Top of RECORDS SHOWN

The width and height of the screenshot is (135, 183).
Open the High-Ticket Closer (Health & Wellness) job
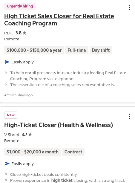coord(59,125)
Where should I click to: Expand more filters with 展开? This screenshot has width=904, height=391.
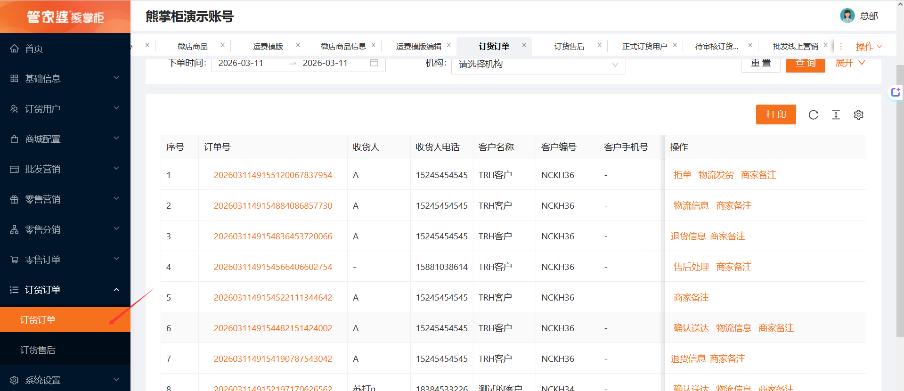pos(849,63)
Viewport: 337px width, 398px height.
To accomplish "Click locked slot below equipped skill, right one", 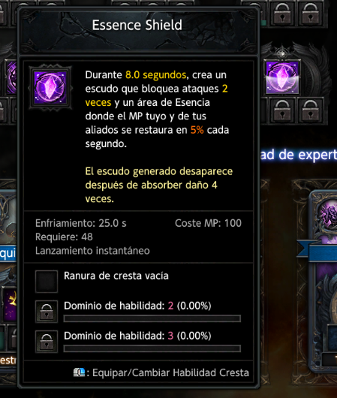I will point(310,110).
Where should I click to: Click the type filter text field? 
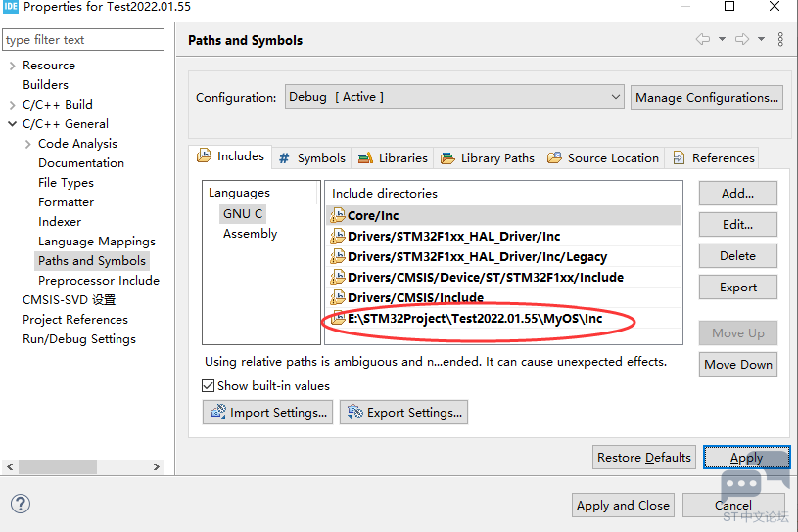(x=83, y=40)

Bottom of RECORDS SHOWN

Every line from the one containing "Where should I click to: Click" through the end of the records is to be returned exactly, and those lines alone; pictures are dropped.

Where should I click to: Click the type filter text field? 
(x=83, y=40)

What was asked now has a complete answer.